The Fraser Institute uses two sets of data in its annual report. Its headline index measures 'investment attractiveness'. This is a combination of geological endowment together with the factor measured by its second index – ‘policy perceptions’. This second index consists of 15 sub-categories covering matters such as taxation, environmental regulations, administration and duplication of regulations, uncertainty concerning native land claims, protected areas, labour issues, infrastructure, socio-economic agreements, political stability and related matters, and is the really telling part of the publication.
South Africa does extremely poorly across these 15 indices. Only in one case – 'uncertainty concerning protected areas' – is it in the top half of the index (at position 36).
It is true that South Africa does a little better on the overall ‘investment attractiveness’ index (than in ‘policy perceptions’), coming in at 74 out of 104 jurisdictions assessed.
But the Survey is much more useful than this. Considered over time, its data since 2000 can be used to pinpoint exactly where South Africa is at fault.
There will be those who are tempted to dismiss the index as irredeemably subjective. The Vancouver-based Simon Fraser Institute produces its annual Survey of Mining Companies on the basis of questions emailed to senior mining managers around the world (2 700 of them in 2016). They are required to give opinions (perceptions), which is of course not the same as hard data.
But this is not a defect. For one thing it provides an insight into what the mining industry's senior decision-makers are thinking. In many respects, not least its sophistication, South African mining appears to be on a different planet from the industries of South Sudan and Zimbabwe. But when it comes to policy, that's not what those who determine the investment direction of mining capital think.
Indeed the Fraser Institute started the index precisely to capture this factor. In its 2002 report, it wrote: 'The effects of increasingly onerous, seemingly capricious regulations, uncertainty about land use, higher levels of taxation, and other policies that interfere with market conditions are rarely felt immediately, as they are more likely to deter companies looking for new projects than they are to shut down existing operations.'
In other words the Fraser Institute is interested in capturing the factors that will have a long-term impact on a particular jurisdiction. Mining Surveys conducted since 2000, when South Africa was first included, provide a unique insight into what is wrong with the investment climate in South Africa.
In 2002, when the Mineral and Petroleum Resources Development Act was before Parliament, South Africa was ranked 13th out of 47 jurisdictions on the Institute's 'investment attractiveness' index. In other words, that year only 28 percent of jurisdictions surveyed were more favourably regarded than South Africa's. In a curiously symmetrical reversal, in 2016 only 28 percent were worse than South Africa (30 of the 104 surveyed).

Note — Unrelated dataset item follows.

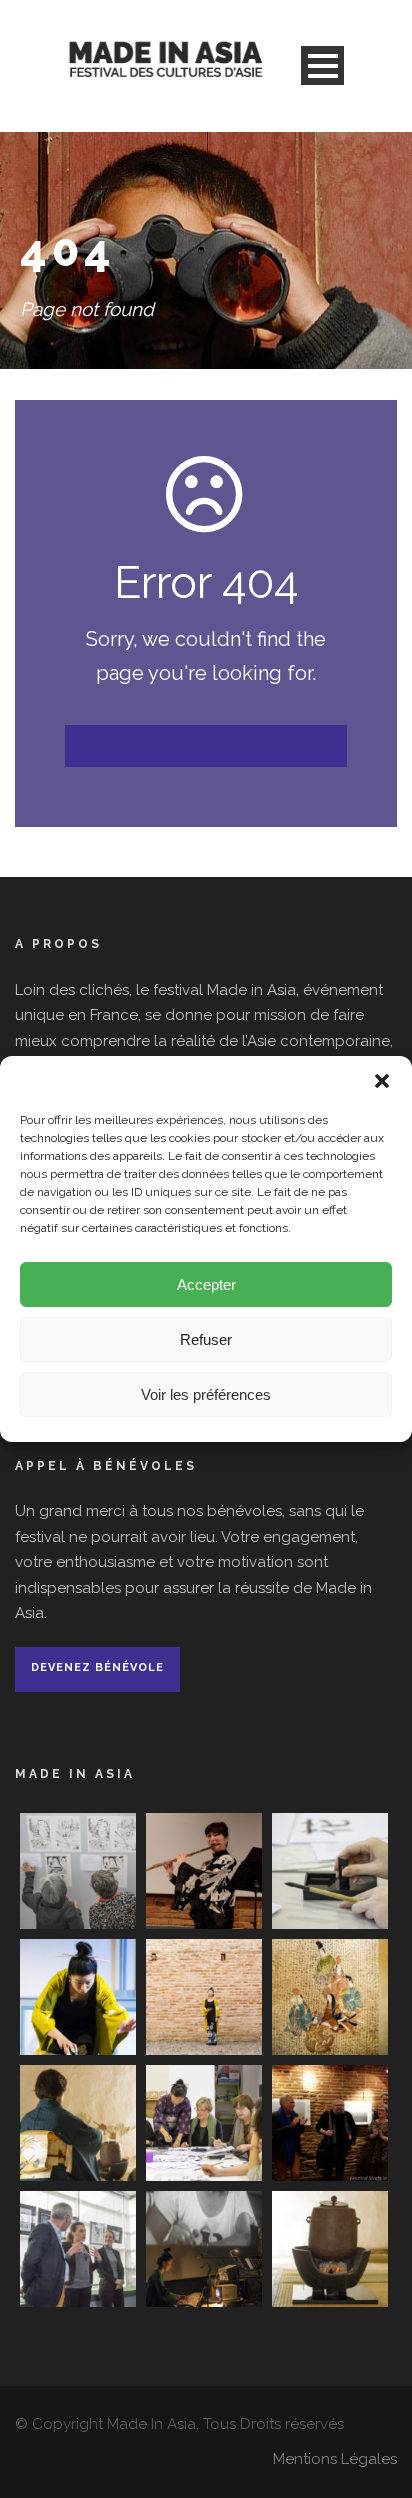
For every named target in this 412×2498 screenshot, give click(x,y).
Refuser (206, 1339)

South Africa's big plunge down the rankings came between 2002/03 and 2004/05, from 28th (out of 47) in terms of 'policy potential' at the outset, to 53rd (out of 64) at the end of the period.
This illustrates the foundation of the problem. It is not so much the haphazard ambitions of the incumbent minister, worrying (and unclear) though these are, but the regulatory regime which allows him and a range of insider cronies to play the system for private gain. It is the Minerals and Petroleum Resources Development Act that has to be revisited. The Fraser Institute's rankings show that is where dysfunctionality originates.
The objective of the Fraser Institute's annual survey was summed up in its 2002 publication: 'Where competitive markets have been replaced by government control, the interest of the Institute lies in documenting objectively the nature of the improvement or deterioration resulting from government intervention.' It has done this in the South African case and the challenge now is to cut back on government control and to restore the industry's autonomy.